Section 47(1) states:
Subject to section 47.1, the Registrar may suspend or cancel,
(b) a driver’s licence; …
on the grounds of,
(d) misconduct for which the holder is responsible, directly or indirectly, related to the operation or driving of a motor vehicle;
(e) conviction of the holder for an offence referred to in subsection 210(1) or (2);
(f) the Registrar having reason to believe, having regard to the safety record of the holder or of a person related to the holder, and any other information that the Registrar considers relevant, that the holder will not operate a commercial motor vehicle safely or in accordance with this Act, the regulations and other laws relating to highway safety; or
(g) any other sufficient reason not referred to in clause (d), (e) or (f).
Section 50 of the Act states:
50 (1) Every person aggrieved by a decision of the Minister made under subsection 32(5) for which there is a right of appeal pursuant to a regulation made under clause 32 (14) (n) or a decision of the Registrar under section 17 or 47 may appeal the decision to the Tribunal.
(2) The Tribunal may confirm, modify or set aside the decision of the Minister or the Registrar.
APPLICATION OF THE LAW TO FACTS
The CCMTA guidelines generally require the following standards for licensure with a medical condition;
- A stable condition
- Sufficient driver insight to stop driving if a condition becomes acute
- Proper functional ability to operate a motor vehicle
- Support from the treating physician
- Conditions for maintaining a licence are met.

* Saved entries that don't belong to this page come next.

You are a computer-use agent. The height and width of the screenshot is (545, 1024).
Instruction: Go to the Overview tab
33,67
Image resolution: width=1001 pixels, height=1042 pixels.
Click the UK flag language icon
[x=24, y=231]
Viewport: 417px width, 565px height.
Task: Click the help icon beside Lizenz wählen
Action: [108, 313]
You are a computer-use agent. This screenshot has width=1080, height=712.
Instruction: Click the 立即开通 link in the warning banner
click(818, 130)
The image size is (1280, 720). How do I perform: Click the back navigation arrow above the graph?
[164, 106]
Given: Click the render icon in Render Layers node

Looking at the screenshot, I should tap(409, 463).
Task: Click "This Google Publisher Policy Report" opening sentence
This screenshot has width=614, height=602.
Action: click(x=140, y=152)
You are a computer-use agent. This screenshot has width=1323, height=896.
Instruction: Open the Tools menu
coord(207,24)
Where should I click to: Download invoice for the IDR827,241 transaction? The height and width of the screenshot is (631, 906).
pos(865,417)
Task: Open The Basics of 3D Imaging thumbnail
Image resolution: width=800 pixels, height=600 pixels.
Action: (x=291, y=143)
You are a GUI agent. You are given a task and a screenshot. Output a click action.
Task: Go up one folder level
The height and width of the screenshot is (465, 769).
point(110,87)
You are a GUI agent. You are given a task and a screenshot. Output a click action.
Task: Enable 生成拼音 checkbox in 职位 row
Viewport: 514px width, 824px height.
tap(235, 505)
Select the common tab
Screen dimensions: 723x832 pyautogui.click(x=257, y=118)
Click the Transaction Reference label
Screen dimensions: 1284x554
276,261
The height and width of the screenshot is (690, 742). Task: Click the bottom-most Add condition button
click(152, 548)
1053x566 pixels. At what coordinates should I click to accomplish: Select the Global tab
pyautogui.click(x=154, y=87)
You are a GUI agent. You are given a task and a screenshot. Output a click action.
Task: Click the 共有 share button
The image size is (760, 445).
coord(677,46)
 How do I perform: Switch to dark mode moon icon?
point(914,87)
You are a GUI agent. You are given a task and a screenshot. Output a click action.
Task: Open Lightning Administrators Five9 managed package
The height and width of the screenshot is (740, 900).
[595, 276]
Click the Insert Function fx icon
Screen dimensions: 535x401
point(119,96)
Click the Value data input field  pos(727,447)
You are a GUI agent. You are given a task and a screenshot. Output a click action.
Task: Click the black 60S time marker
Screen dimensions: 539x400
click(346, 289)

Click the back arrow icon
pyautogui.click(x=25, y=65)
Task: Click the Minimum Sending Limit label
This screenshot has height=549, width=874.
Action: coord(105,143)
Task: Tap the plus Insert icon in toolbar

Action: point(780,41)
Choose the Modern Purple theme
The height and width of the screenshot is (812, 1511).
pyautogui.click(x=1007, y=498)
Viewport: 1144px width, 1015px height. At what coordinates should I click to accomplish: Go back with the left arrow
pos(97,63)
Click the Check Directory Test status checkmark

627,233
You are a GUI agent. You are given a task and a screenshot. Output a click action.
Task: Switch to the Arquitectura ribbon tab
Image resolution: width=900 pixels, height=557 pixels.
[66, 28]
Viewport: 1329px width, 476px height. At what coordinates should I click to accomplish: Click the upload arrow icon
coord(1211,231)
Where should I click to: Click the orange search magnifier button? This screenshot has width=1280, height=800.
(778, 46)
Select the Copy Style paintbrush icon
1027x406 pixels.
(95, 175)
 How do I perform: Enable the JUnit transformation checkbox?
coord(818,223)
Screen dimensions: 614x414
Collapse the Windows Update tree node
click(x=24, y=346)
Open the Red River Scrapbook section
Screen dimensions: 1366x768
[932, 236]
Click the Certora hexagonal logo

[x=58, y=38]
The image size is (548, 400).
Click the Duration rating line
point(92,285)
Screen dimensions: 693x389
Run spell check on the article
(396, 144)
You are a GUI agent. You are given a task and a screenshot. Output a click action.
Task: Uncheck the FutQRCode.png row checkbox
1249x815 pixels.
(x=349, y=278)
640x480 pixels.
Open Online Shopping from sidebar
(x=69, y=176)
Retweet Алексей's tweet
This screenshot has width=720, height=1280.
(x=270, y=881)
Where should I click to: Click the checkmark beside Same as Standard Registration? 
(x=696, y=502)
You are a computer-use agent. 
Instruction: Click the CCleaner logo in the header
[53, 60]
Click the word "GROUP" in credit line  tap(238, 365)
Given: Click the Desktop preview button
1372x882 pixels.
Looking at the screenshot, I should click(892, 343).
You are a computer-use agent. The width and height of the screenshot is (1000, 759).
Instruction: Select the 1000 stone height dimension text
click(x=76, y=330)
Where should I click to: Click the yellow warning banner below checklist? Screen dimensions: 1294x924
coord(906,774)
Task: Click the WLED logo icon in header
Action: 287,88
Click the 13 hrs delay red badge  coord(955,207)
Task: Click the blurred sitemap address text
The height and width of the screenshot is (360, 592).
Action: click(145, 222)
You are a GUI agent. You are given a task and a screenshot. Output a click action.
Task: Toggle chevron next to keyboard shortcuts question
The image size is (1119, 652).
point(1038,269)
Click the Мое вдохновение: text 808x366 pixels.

The reality is that no diagnosis has ever been officially provided to the MTO to explain the need to stop the Appellant from driving, and thus the condition affecting the Appellant’s ability to drive is unknown. He is unaware why his licence was suspended and thus cannot provide insight. A functional abilities test is yet to be performed. And no support to drive has been officially provided by a treating physician. The only official documentation provided is that of a letter from a certified physician who had concerns about driving based in good faith, and two MMSE’s both suggesting mild dementia. Of more concern is that no physician has made an explicit statement that the Appellant is safe to drive. For this reason, further clarification is needed either from the original surgeon, the family physician or a functional driving examiner to determine the ability of the gentleman to safely operate a vehicle. Should any one of these individuals supply documentation and a summary of any conditions suffered by the Appellant, with support for him to drive, it would go a long way to meeting the CCMTA criterion above and supporting reinstatement of driving privileges.
DECISION
Upon the application by the Applicant to appeal the decision dated December 28, 2013 of the Registrar to suspend his driver’s licence pursuant to Section 47(1) of the Act, and having considered the evidence filed with the Tribunal, and the submissions of the Registrar and of the Applicant;
IT IS THE DECISION OF THE TRIBUNAL pursuant to the authority vested in it under section 50(2) of the Act that the decision of the Registrar be confirmed.